Given text
/---
The profile statistics and roughness uniformity of samples were investigated using profiles measured by an AFM (Veeco D5000) with a tip of radius 7 nm. The AFM stage resolution along lateral and vertical direction was 1.5 nm and 0.1 nm, respectively. Each sample was scanned nine times, but the location was different. A scanning area was 10 μm × 10 μm, and the height h(x, y) along x- or y-direction was specified using 512 data points. For the comparison consistency, the standard deviation σ and correlation length ζ were obtained following the definition from a Gauss surface [32]. Their uniformity among nine scanned areas was confirmed, but only the average of all scanned areas were illustrated here for conciseness. The height standard deviation (σx¯,y¯) and correlation length (ζx¯,y¯) averaged over nine areas of Sample A (using sandpaper No. 400) were 58 nm and 605 nm, respectively. Subscripts x¯ and y¯ represent the average along the x- and y-direction, respectively. In contrast, σx¯,y¯ and ζx¯,y¯ of Sample B (using sandpaper No. 1200) were 35 nm and 566 nm, respectively. Sample A had larger height variation clearly, but its profile was more correlated than that of Sample B.
\---
Problems to work on
[1] Decide whether each statement agrees with the AFM passage: (a) each sample was scanned nine times at the same location; (b) the AFM tip had a radius of 7 nm; (c) Sample B had a larger height standard deviation than Sample A. For each, answer yes or no and quote the words of the passage that decide it.
[2] List every value in the AFM passage that is given in nanometers, along with what each one measures.

Data lines
/---
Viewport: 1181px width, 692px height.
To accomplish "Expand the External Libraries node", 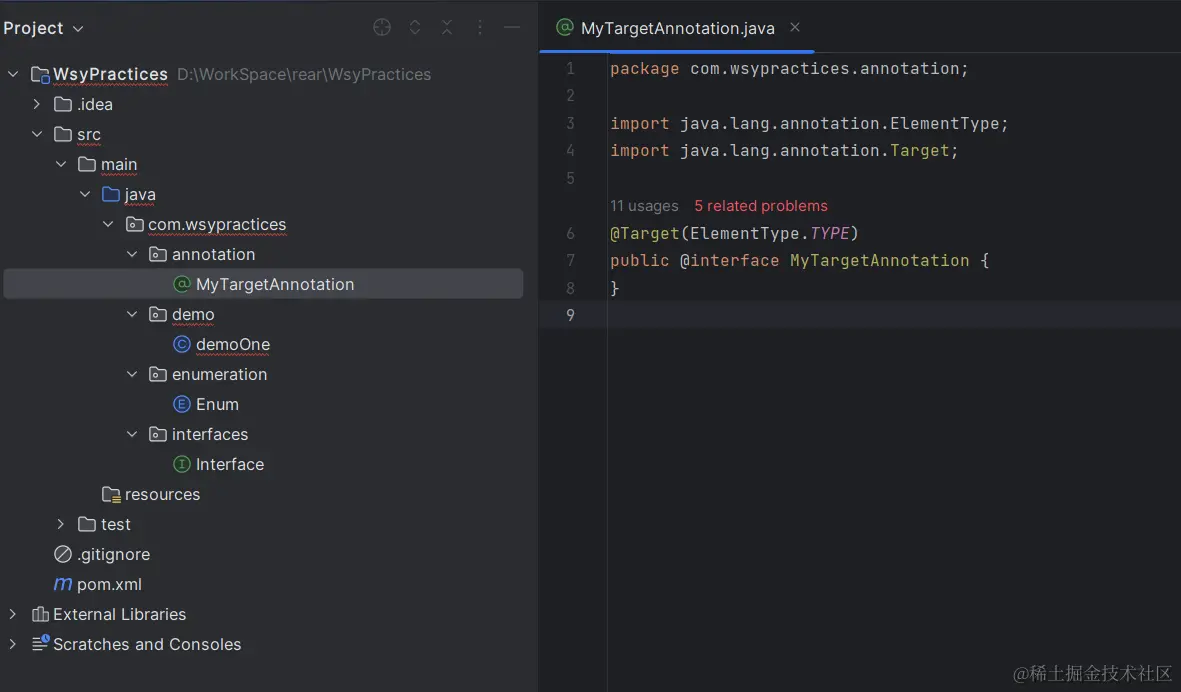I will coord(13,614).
\---
/---
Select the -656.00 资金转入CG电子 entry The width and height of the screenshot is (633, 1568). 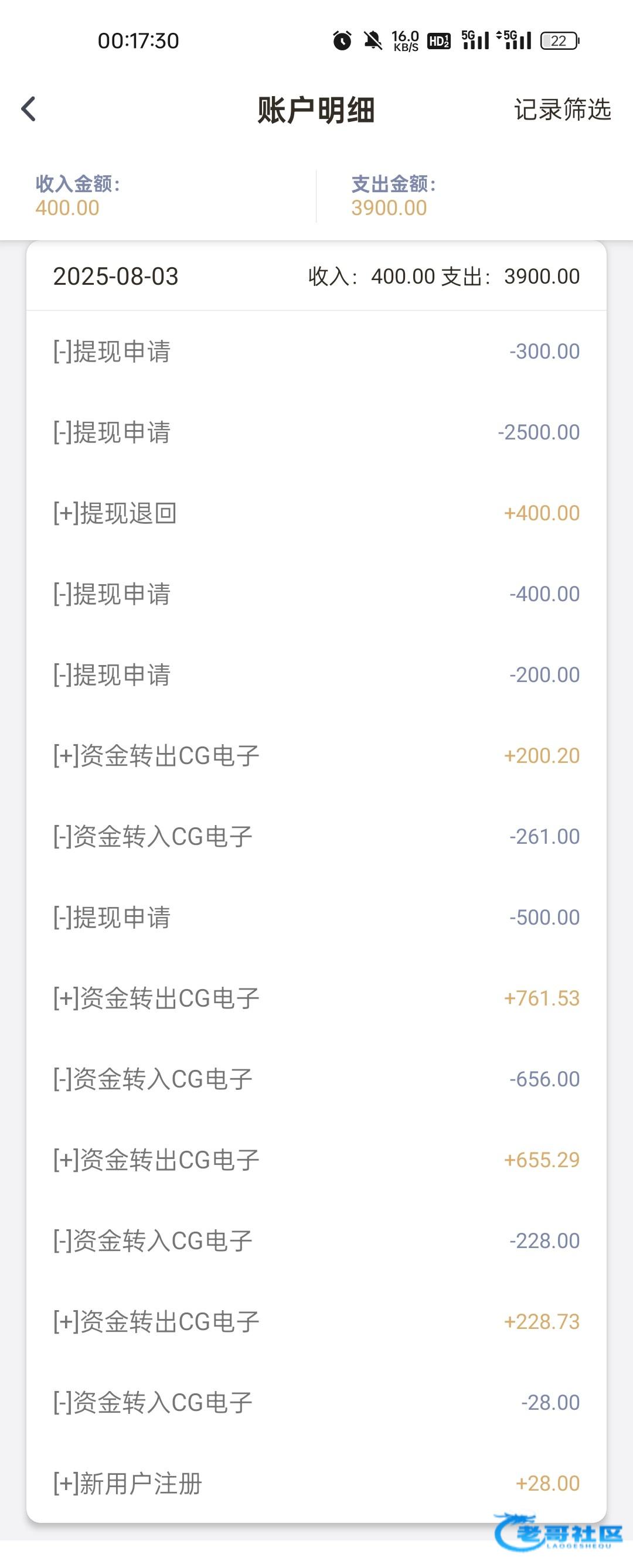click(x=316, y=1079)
\---
Responses to the tasks
[1]
(a) No: "Each sample was scanned nine times, but the location was different."
(b) Yes: "with a tip of radius 7 nm"
(c) No: "Sample A had larger height variation clearly"

[2]
- 7 nm: radius of the AFM tip
- 1.5 nm: stage resolution along the lateral direction
- 0.1 nm: stage resolution along the vertical direction
- 58 nm: average height standard deviation of Sample A
- 605 nm: average correlation length of Sample A
- 35 nm: average height standard deviation of Sample B
- 566 nm: average correlation length of Sample B